Sun, 2 April 2017
The gang talks about two papers that detail the ecology and evolution of some early fishy vertebrates. Can we tell what early coelacanth fish might have eaten? What evolutionary changes occurred when early tetrapods started making their way onto land? Is there an evolutionary trend towards kawaii? All this and less will be discussed.
Oh, and James has made some interesting discoveries about The Legend of Zelda.

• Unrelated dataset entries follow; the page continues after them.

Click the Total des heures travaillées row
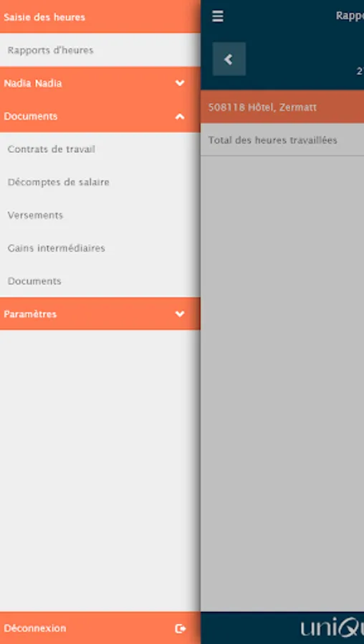The image size is (364, 644). click(282, 140)
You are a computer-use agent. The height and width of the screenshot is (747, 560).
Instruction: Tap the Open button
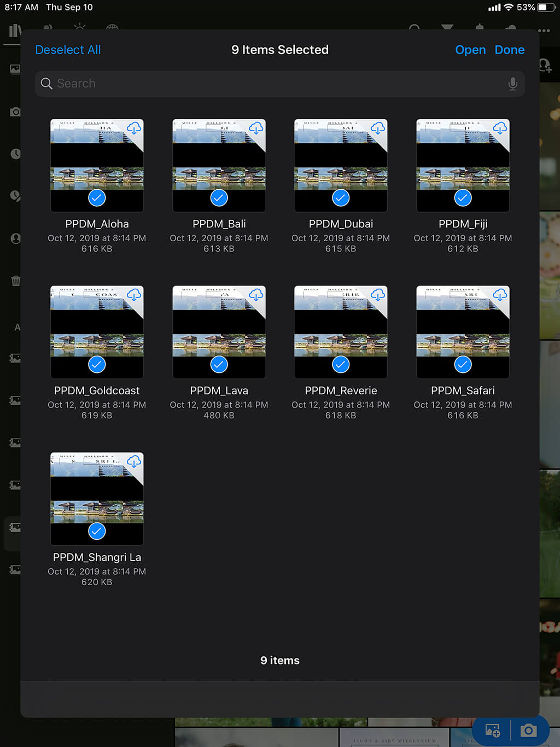[x=470, y=50]
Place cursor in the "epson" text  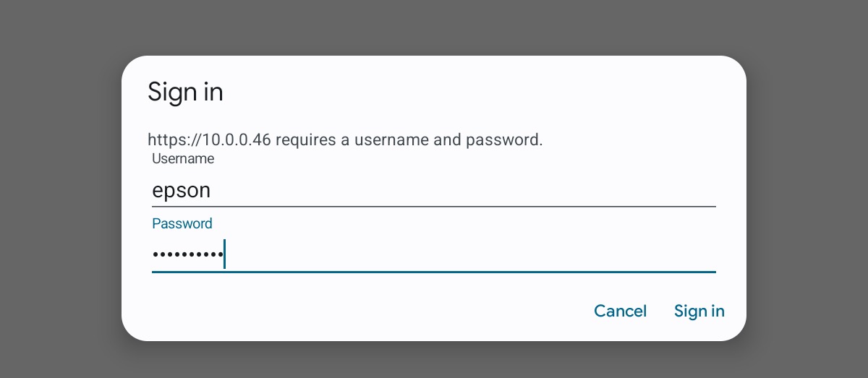click(x=182, y=191)
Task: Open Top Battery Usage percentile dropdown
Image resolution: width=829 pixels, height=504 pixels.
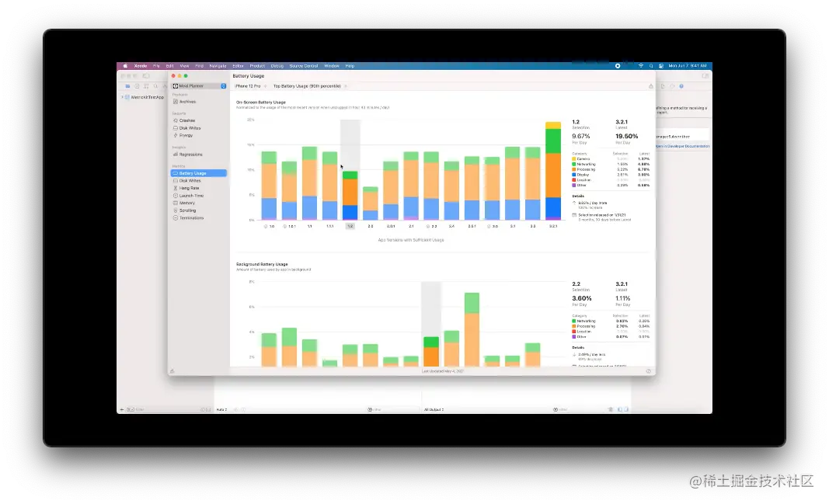Action: (309, 86)
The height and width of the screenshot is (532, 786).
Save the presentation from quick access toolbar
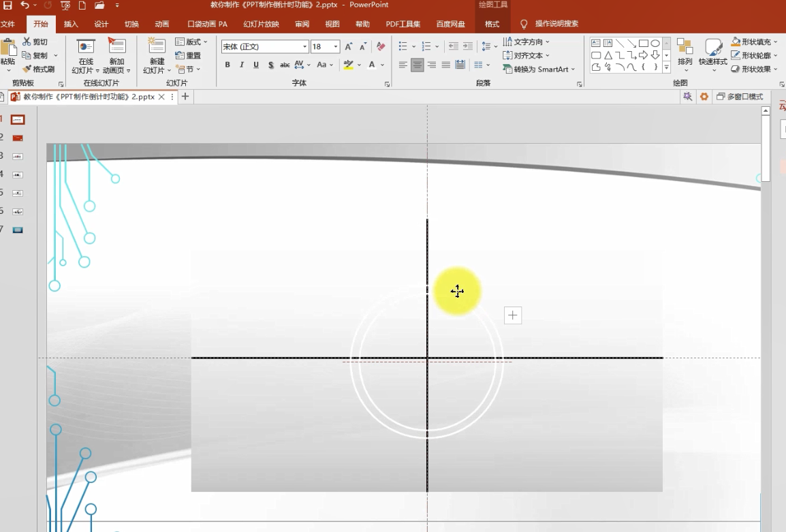click(x=8, y=5)
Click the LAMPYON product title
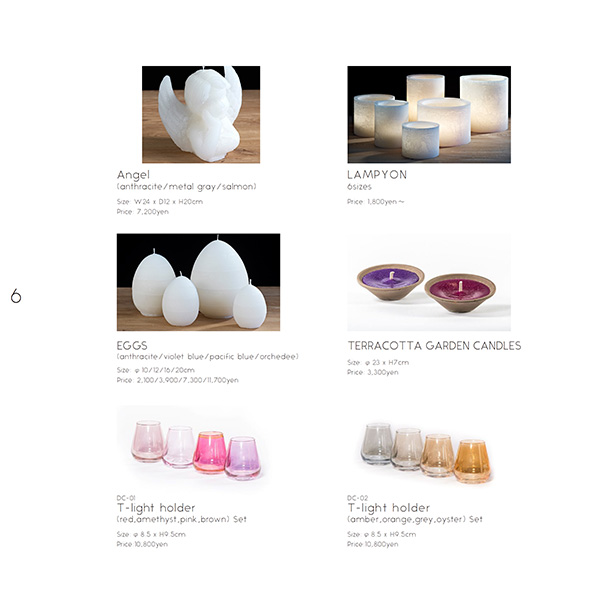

Up-Goer Five (James Edition):
The group looks at two papers that are to do with animals with no legs that live in water although in one of the papers one of the animals is trying to have legs. In the first paper we see a very old animal with no legs that lives in water that has family around today that are thought to be pretty much the same but actually may be doing different things. We see that this old thing with no legs was eating a type of animal that we do not get any more, which is interesting as we have no way of telling that anything else ate this animal. In the second paper we look at things with no legs that are starting to having legs. We see that their eyes are moving on top of their heads like big angry things with hard skin and big teeth in long faces that live in the water. At the same time the eyes are moving onto the top of the head they are also getting bigger, and it is shown that the animals would have been able to see better out of the water. This seems to be happening at the same time as them starting to change their not legs into legs. The most interesting thing is that when some of the animals that then have legs go back into the water their eyes get smaller but do not move back down the side of the head; they are stuck there even though they are no good there any more!
MacIver, Malcolm A., et al. "Massive increase in visual range preceded the origin of terrestrial vertebrates." Proceedings of the National Academy of Sciences 114.12 (2017): E2375-E2384.
Zatoń, Michał, et al. "The first direct evidence of a Late Devonian coelacanth fish feeding on conodont animals." The Science of Nature 104.3-4 (2017): 26.